Solve Maths Problem: Integral Substitution with Change of Limits

[tyco05]

This seems so simple, but I can't for the life of me work it out. I've forgotten a lot of maths over the years, so I need a little help.

The question goes:

Using the substitution

$$u=\frac{r}{R_1}$$

Show that :

$$\int_R^{R_1} \sqrt{\frac{R_1}{r}-1} dr = \int_\frac{R}{R_1}^1 \sqrt{\frac{1}{u}-1} du$$


So, the substitution under the root is easy enough, it's just the changing of the limits that I can't seem to figure out (or perhaps remember).

I got

$$\frac{du}{dr}=\frac{1}{R_1}$$

$$dr={R_1}du$$

So substituting

$$\int_R^{R_1} \sqrt{\frac{R_1}{r}-1} dr = R_1\int_R^{R_1}\sqrt{\frac{1}{u}-1} du$$


I can see that if I divide both limits by the factor outside the integral, $R_1$, I'll get the right answer, but surely I can't just do that.
Any hints?

Cheers

 

[e(ho0n3]

The limits are r = R and r = R1. The corresponding limits after the substitution are u = R/R1 and u = 1 (since uR1 = r). The factor of R1 remains though (in your last integral). I don't see how it could disappear, but who knows...

 

[tyco05]

thanks, I knew it was reasonably trivial, I just couldn't see it.

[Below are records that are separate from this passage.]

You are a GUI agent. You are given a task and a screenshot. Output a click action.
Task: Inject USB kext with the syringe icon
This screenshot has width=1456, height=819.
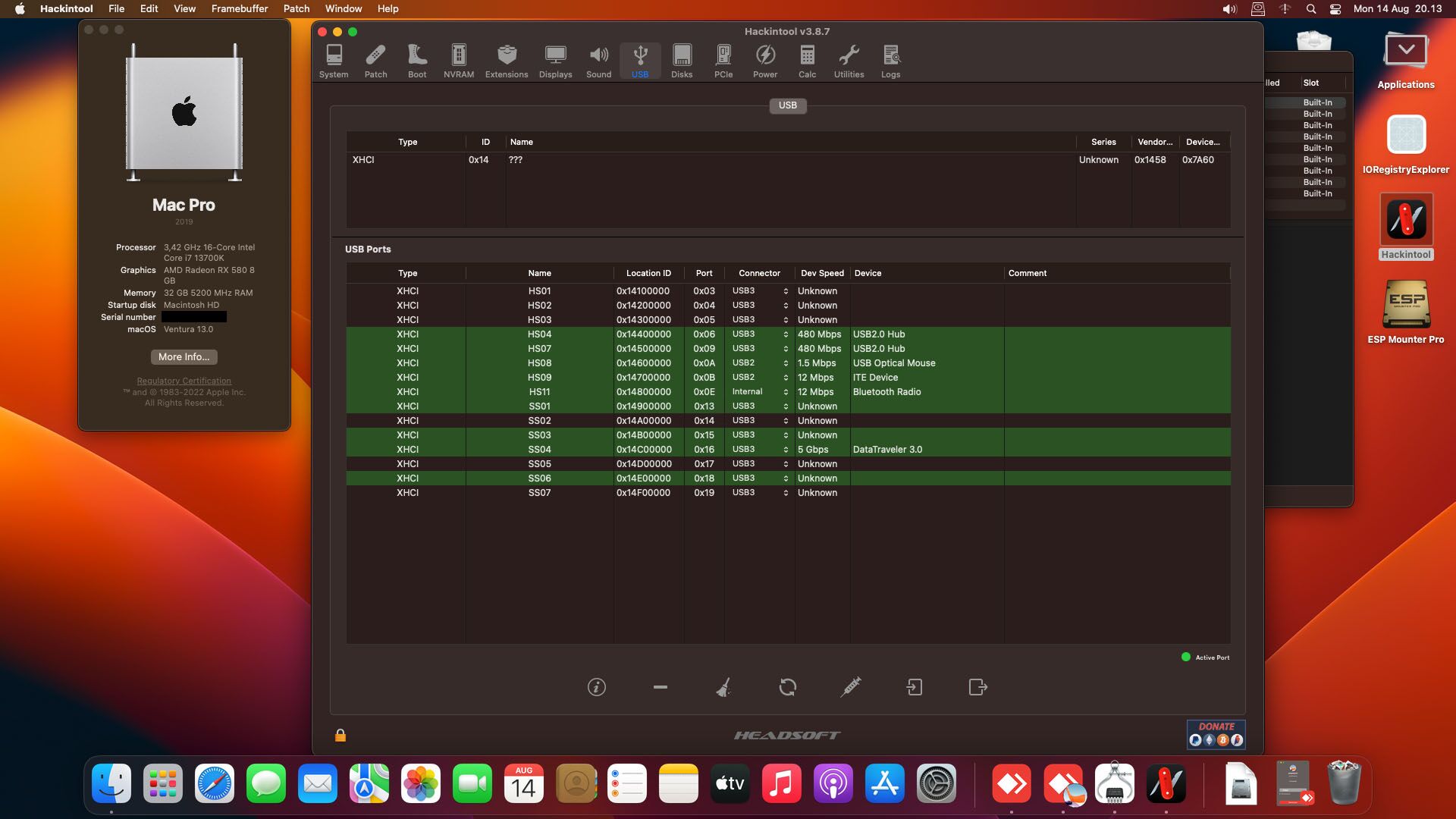(851, 687)
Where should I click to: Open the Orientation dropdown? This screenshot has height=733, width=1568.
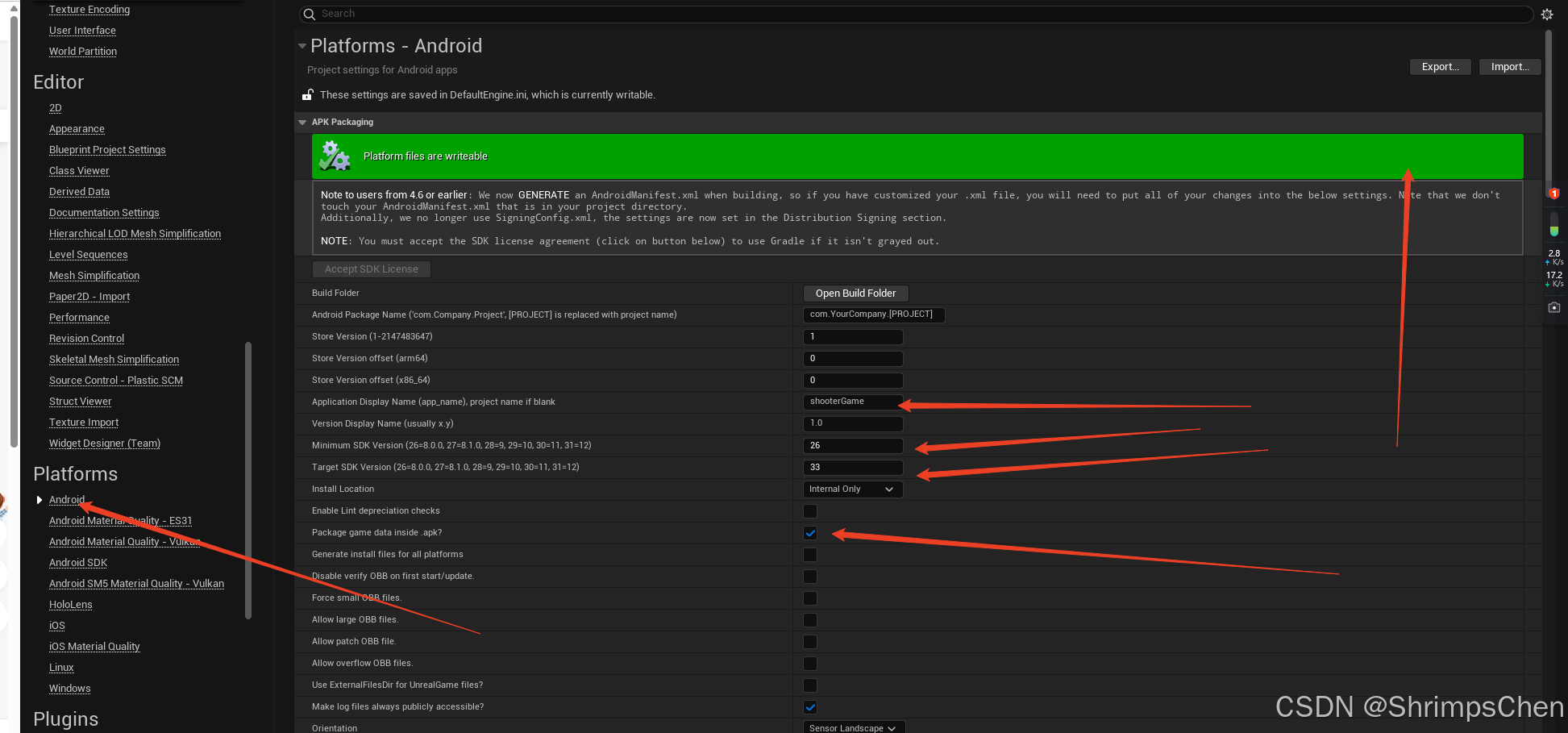click(x=852, y=727)
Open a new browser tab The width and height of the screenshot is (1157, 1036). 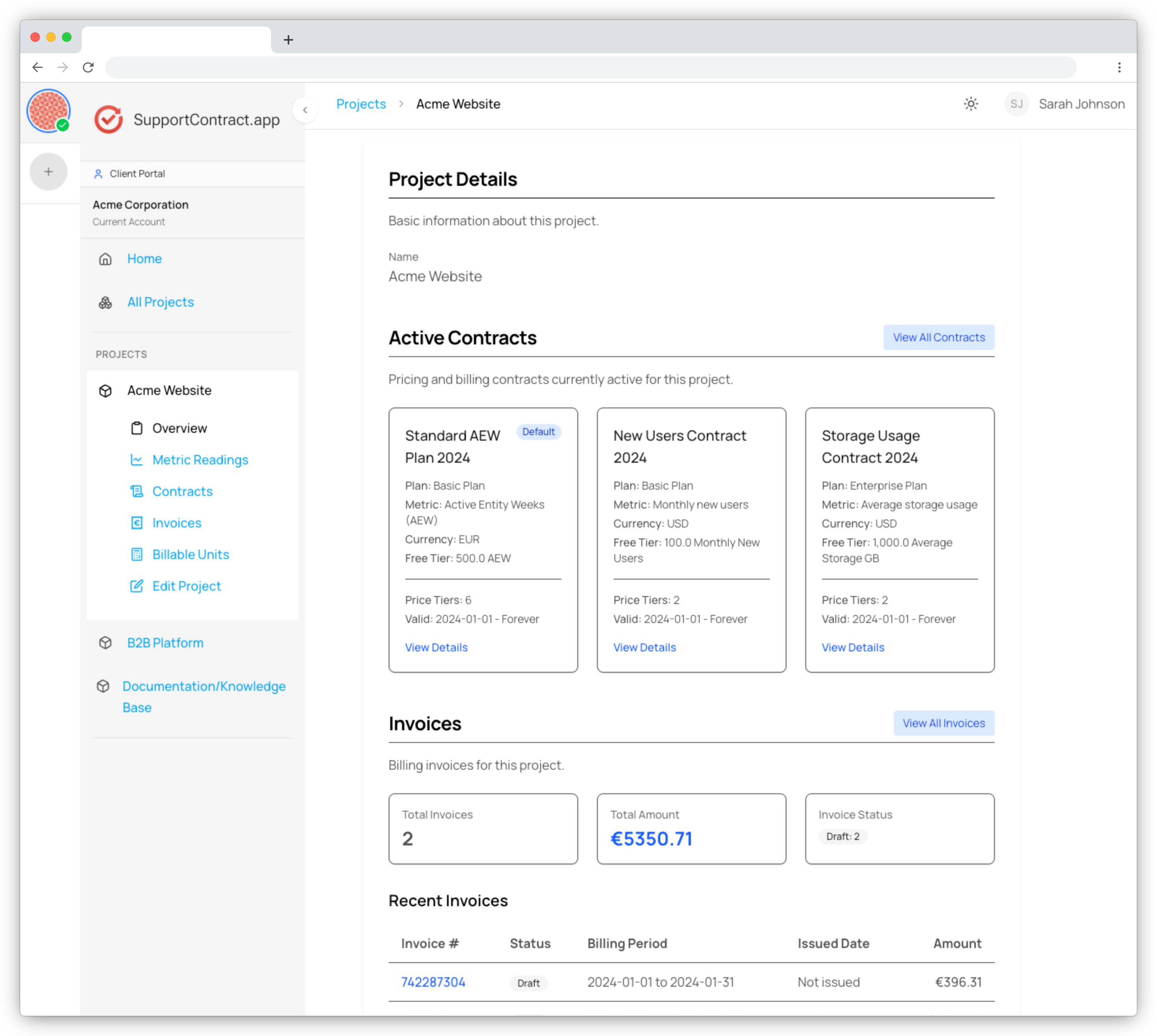289,40
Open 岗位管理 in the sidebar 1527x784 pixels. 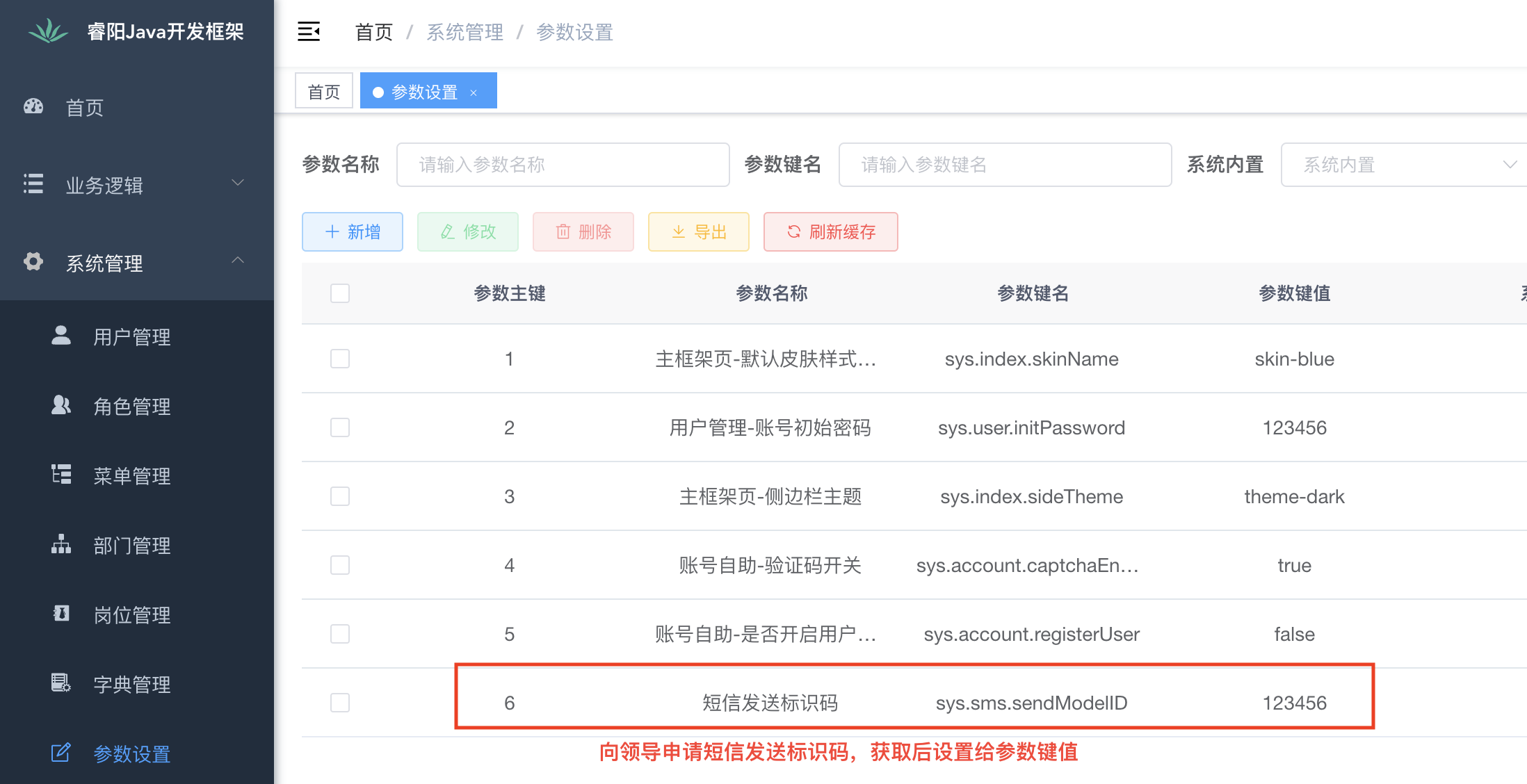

That factor of R1 is still supposed to be there though right?
Maybe another mistake on this assignment...

I also need help with the next part, which I don't even know where to start on.

Show that in the limit $\frac{R}{R_1}\rightarrow0$

$$\int_{\frac{R}{R_1}}^1\sqrt{\frac{1}{u}-1}du \approx \frac{\pi}{2}-\int_0^{\frac{R}{R_1}}\sqrt{\frac{1}{u}}du$$

I have no bloody idea where to start, it's doing my head in! It can't be that difficult!
Any hints?

 

[Tide]

$$\int _x^1 \sqrt {\frac {1}{u} -1} du = \int _0^1\sqrt {\frac {1}{u} -1} du - \int_0^x \sqrt {\frac {1}{u} -1} du$$

The first integral is $\frac {\pi}{2}$ and for the second observe that
$$\sqrt {\frac {1}{u} - 1} = \sqrt {\frac { 1-u}{u}}$$
and use the binomial expansion on the numerator. I think there's a factor of $\frac {1}{2}$ missing in the last term of your equation.

 

[tyco05]

How do you just know that the first integral is $\frac{\pi}{2}$?